-- Opening Marker --

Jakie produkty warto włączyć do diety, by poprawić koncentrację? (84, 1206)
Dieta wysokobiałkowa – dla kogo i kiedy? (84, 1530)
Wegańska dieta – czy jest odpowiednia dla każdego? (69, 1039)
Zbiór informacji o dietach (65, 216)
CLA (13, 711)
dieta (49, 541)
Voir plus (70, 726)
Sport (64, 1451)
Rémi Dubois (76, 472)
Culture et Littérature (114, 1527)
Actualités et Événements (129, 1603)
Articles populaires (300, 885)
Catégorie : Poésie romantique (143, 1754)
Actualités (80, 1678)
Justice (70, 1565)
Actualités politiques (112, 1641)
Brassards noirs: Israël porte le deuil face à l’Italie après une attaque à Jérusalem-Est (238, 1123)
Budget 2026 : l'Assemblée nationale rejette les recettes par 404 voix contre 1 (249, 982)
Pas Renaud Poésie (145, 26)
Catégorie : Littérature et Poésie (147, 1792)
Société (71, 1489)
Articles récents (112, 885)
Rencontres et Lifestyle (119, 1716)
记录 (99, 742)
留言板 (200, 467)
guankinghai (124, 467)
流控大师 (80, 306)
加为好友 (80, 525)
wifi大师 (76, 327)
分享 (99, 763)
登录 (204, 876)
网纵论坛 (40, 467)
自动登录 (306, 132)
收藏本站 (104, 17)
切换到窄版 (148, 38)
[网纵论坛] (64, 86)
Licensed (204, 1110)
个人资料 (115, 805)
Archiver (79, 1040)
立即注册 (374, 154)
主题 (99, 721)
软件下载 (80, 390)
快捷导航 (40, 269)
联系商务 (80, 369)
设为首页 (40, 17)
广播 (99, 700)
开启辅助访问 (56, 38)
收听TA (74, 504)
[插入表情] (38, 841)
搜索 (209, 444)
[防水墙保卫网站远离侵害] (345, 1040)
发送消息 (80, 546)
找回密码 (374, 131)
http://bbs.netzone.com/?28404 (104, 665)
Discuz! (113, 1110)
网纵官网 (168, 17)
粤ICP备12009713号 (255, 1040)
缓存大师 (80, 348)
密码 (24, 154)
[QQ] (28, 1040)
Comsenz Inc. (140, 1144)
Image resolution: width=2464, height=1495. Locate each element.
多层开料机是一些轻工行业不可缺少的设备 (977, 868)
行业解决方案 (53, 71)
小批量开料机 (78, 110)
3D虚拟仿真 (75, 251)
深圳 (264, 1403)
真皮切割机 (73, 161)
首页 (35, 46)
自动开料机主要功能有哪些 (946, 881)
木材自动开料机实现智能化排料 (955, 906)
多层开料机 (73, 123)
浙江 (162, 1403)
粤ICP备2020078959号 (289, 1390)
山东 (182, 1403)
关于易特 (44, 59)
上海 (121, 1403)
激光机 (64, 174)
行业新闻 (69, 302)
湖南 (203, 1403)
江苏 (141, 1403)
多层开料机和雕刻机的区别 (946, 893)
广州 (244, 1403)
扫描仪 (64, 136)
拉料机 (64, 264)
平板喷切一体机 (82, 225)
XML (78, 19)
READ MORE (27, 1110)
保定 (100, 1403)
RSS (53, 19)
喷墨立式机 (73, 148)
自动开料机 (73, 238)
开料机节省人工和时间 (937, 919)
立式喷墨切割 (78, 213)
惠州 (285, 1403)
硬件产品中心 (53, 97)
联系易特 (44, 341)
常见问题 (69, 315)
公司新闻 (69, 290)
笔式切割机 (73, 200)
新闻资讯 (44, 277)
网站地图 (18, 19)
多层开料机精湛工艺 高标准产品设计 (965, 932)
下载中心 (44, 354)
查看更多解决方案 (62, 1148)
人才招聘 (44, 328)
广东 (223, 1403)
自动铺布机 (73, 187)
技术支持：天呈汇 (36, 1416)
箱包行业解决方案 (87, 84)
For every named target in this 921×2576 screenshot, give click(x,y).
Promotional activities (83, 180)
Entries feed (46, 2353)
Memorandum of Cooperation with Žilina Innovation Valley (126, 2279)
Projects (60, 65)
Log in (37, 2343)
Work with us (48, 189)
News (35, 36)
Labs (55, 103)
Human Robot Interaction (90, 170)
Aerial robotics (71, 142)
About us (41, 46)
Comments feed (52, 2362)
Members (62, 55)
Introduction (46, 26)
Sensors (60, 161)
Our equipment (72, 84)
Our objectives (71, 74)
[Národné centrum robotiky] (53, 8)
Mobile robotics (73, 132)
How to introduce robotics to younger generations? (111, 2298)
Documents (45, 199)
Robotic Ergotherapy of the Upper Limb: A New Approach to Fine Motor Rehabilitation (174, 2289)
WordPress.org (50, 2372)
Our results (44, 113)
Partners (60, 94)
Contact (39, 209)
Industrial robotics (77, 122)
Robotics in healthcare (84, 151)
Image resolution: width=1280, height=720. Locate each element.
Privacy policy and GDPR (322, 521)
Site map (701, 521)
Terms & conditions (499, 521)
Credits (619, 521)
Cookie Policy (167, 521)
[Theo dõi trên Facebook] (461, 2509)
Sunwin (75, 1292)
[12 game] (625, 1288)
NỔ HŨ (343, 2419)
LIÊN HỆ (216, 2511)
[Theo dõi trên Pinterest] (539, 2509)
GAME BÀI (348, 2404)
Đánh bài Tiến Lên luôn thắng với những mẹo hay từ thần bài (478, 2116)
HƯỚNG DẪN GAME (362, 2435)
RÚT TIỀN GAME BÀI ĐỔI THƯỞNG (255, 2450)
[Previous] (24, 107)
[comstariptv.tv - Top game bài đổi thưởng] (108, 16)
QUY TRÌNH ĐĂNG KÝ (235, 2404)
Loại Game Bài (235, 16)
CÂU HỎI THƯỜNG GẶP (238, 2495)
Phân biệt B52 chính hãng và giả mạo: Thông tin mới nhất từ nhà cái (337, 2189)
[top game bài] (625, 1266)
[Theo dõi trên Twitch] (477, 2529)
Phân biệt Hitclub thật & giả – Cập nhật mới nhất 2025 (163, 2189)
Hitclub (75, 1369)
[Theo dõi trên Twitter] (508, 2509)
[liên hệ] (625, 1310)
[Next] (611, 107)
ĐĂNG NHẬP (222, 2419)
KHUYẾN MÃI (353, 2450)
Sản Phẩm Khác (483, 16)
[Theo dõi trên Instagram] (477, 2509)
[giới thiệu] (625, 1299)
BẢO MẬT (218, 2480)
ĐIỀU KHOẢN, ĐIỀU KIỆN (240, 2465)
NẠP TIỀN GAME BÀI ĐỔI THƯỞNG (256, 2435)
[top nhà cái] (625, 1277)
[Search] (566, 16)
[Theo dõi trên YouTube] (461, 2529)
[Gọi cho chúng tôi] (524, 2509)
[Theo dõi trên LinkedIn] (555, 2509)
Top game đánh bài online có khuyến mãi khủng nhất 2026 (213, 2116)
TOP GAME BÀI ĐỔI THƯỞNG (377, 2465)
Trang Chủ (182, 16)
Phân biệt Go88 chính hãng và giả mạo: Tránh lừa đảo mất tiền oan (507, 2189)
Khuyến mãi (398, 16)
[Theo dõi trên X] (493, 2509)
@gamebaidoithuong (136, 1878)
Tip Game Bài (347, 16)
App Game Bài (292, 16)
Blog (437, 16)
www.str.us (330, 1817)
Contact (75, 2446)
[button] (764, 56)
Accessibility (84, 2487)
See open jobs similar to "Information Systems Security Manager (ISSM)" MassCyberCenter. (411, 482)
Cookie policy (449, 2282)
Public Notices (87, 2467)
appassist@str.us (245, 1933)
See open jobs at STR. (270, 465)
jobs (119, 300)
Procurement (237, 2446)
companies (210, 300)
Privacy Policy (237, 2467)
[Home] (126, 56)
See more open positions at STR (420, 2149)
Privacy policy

-- Closing Marker --

Please transcribe only the lines in the records above running from the line that has "CLA (13, 711)" through the line that has "开启辅助访问 (56, 38)", both included, exactly as they appear.

CLA (13, 711)
dieta (49, 541)
Voir plus (70, 726)
Sport (64, 1451)
Rémi Dubois (76, 472)
Culture et Littérature (114, 1527)
Actualités et Événements (129, 1603)
Articles populaires (300, 885)
Catégorie : Poésie romantique (143, 1754)
Actualités (80, 1678)
Justice (70, 1565)
Actualités politiques (112, 1641)
Brassards noirs: Israël porte le deuil face à l’Italie après une attaque à Jérusalem-Est (238, 1123)
Budget 2026 : l'Assemblée nationale rejette les recettes par 404 voix contre 1 (249, 982)
Pas Renaud Poésie (145, 26)
Catégorie : Littérature et Poésie (147, 1792)
Société (71, 1489)
Articles récents (112, 885)
Rencontres et Lifestyle (119, 1716)
记录 (99, 742)
留言板 (200, 467)
guankinghai (124, 467)
流控大师 (80, 306)
加为好友 (80, 525)
wifi大师 (76, 327)
分享 (99, 763)
登录 (204, 876)
网纵论坛 (40, 467)
自动登录 (306, 132)
收藏本站 (104, 17)
切换到窄版 (148, 38)
[网纵论坛] (64, 86)
Licensed (204, 1110)
个人资料 (115, 805)
Archiver (79, 1040)
立即注册 (374, 154)
主题 (99, 721)
软件下载 (80, 390)
快捷导航 (40, 269)
联系商务 (80, 369)
设为首页 (40, 17)
广播 (99, 700)
开启辅助访问 (56, 38)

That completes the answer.